Luksus za grosze
W grudniu w wielu miejscach nad Bałtykiem ceny osiągają najniższy pułap. W tak zwanym niskim sezonie bywają nawet o połowę mniejsze niż latem. - Tak naprawdę już w październiku pobyt nad morzem może kosztować 50 proc. tego, co musimy wydać w środku lata. Poza tym namawiamy klientów do negocjacji, które możliwe są wyłącznie poza sezonem. Teraz klient nasz pan. Miejsca noclegowe dostępne są z dnia na dzień, co również nie zdarza się latem - twierdzi Elżbieta Kania, prowadząca apartamenty Czerwone Żagle w Chłapowie, w gminie Władysławowo. Co jeszcze? - W sezonie zazwyczaj nie ma możliwości przedłużenia pobytu, gdy gościom spodoba się miejsce, w którym się zatrzymali, ponieważ zaraz po nich przyjeżdżają następni wczasowicze. Zimą jest zupełnie inaczej. Dookoła są puste plaże, na których poza sezonem nie obowiązuje zakaz wprowadzania psów. To ważne, bo czworonogi są również naszymi gośćmi.

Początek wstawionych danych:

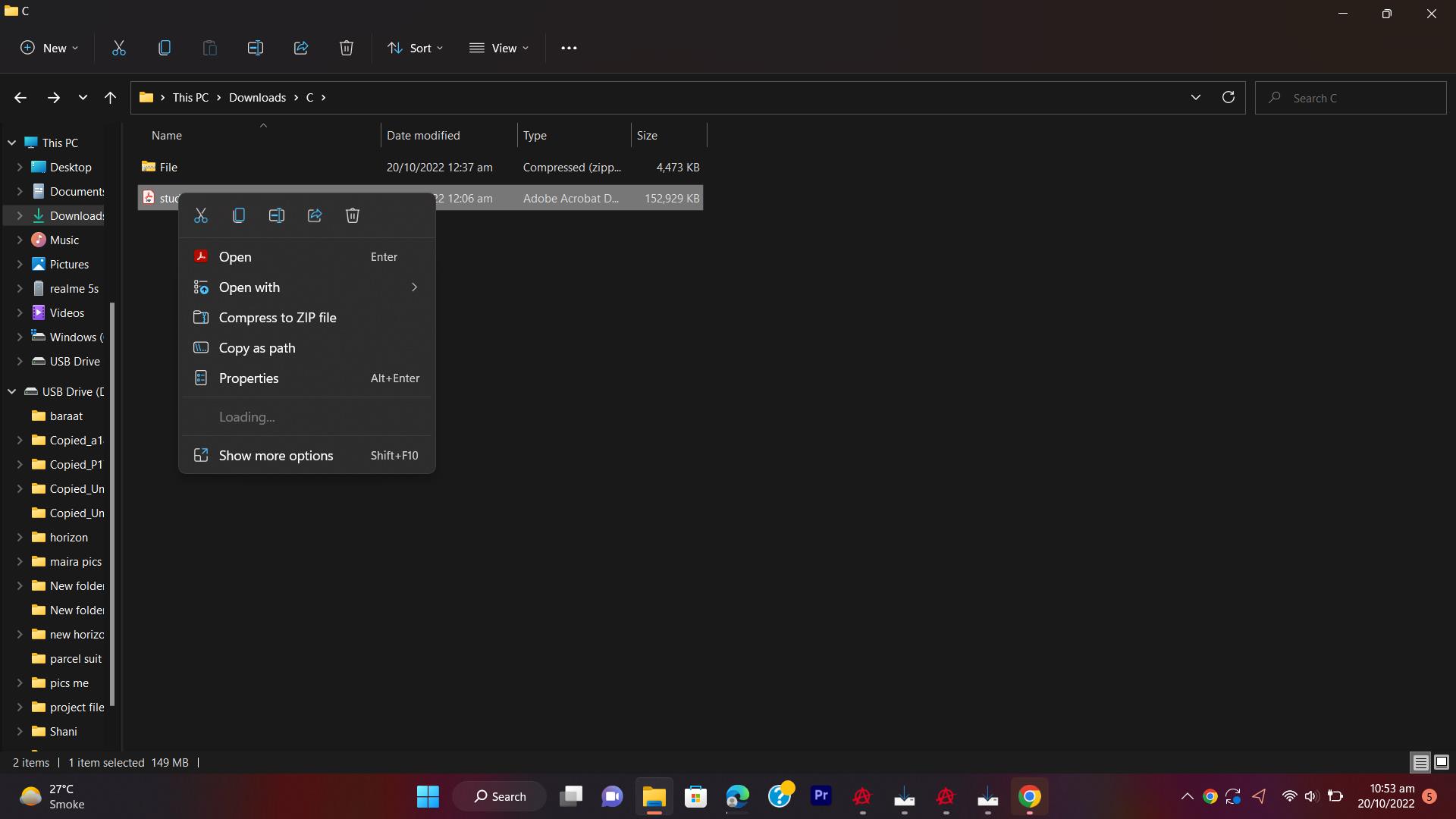Click the New button
Image resolution: width=1456 pixels, height=819 pixels.
point(49,48)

W stronę zimowych urlopowiczów ukłon wykonują też hotele, oferując różnego rodzaju pakiety, zabiegi lecznicze lub dodatkowe atrakcje wliczone w cenę pokoju. W rozsądnej cenie można wyjechać do ośrodka SPA lub hotelu z basenem. Zima w nadmorskich miastach ma wiele do zaoferowania.